Job market | Where are the employees?

The Great Resignation represents a departure from traditional forms of work organization. It calls for a new relationship between workers and work.

Posted at 11:00 a.m.

Jean-Claude Bernatchez

Jean-Claude Bernatchez
Full Professor in Labor Relations at the University of Quebec at Trois-Rivières

It represents a singular phenomenon which had never manifested itself before. The relationship between people and work has changed. Employment in its previous form is the subject of a collective refusal. This social phenomenon first concerns young people, but it is slowly migrating to older employees and self-employed workers looking for a job offering a better quality of life.

The Great Resignation is both informal and formal.

Informally, we are witnessing a rise in the intention to change jobs. At the start of 2022, 19% of Canadians were considering finding another job during the year (Study, Bank of Canada, 2022).

Formally, this intention in Canada has not yet been translated into action, unlike in the United States. However, the shortage of labor increases the ability of employees to change companies at will. It is therefore possible that the aforementioned intention, if it persists, will materialize later.

The Great Resignation is also individual and collective.

On an individual level, young people experience a condition distinct from that of their parents or grandparents. They can now count on sophisticated technologies. This technical context relieves human effort and makes traditional work more circumventable. In addition, in a family, both spouses are generally employed. Thus, two realities are observable: first, the family becomes more complex to manage. Then, the company has to deal with less family flexibility. For example, if a child is sick, a spouse must be absent from work, which was not the case when one of the two stayed at home.

On the collective level, social law has evolved towards greater accountability of employers with regard to the family needs of the active force. Thus, citizens now have access to social or parental leave as well as an increased annual vacation plan. In addition, in Canada, approximately 30% of jobs lend themselves to telework, according to a study carried out by Statistics Canada in 2021. The use of remote work represents a balancing factor between the demands of the company and those of families. But its use is not widespread. Finally comes the labor shortage, which is essentially rooted in the refusal of baby boomers (born between 1945 and 1960) to reproduce the family sizes that gave birth to them. In fact, the birth rate, per thousand inhabitants, was 30 in 1955. This rate has gradually fallen to just under 10 – three times lower – in 2021, according to Statistics Canada. Consequently, there are not enough young people to replace the older people leaving the labor market.
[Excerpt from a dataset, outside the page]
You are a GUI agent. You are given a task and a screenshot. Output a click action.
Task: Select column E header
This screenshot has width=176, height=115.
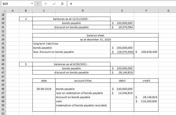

But young people understood the power that this demographic reality attributed to them. It remains to be seen how they will organize themselves to assert their demands. Aware of their rarity, they practice new modes of communication with each other that make extensive use of social networks. Consequently, to create circumstantial solidarity with a view to improving their working conditions, young people may no longer need to resort to the collective struggles that made the good years of the baby boomers. Because it has already been shown that the informal nature of social networks does not limit their potential to promote collective interests.

Where have the young people gone? They are there, but in limited numbers. Thus, the generational shift is defeated. Added to this are social rights in the form of leave which, by boosting industrial absenteeism, in turn accentuates the shortage of labour.

In this ruthless context, there is no choice to resort to foreign labor if the skill sought is there or to develop robotization capable of replacing part of the human work.

There remains the difficult work, difficult to robotize, which is carried out face-to-face, such as health care, which increases in an aging society. Will young people agree to perform these demanding tasks? It is not certain that they will do so, taking into account their shortage, but also their main values ​​based on family and leisure. If so, the consequence will be chilling. Because baby boomers have not taken care to renew the family sizes that gave birth to them. They therefore risk paying the high price of aging without adequate care, even if many of them have the financial means to seek care. Because money cannot mobilize human resources that do not exist. Hey, boomers, ahead, the “Wall”!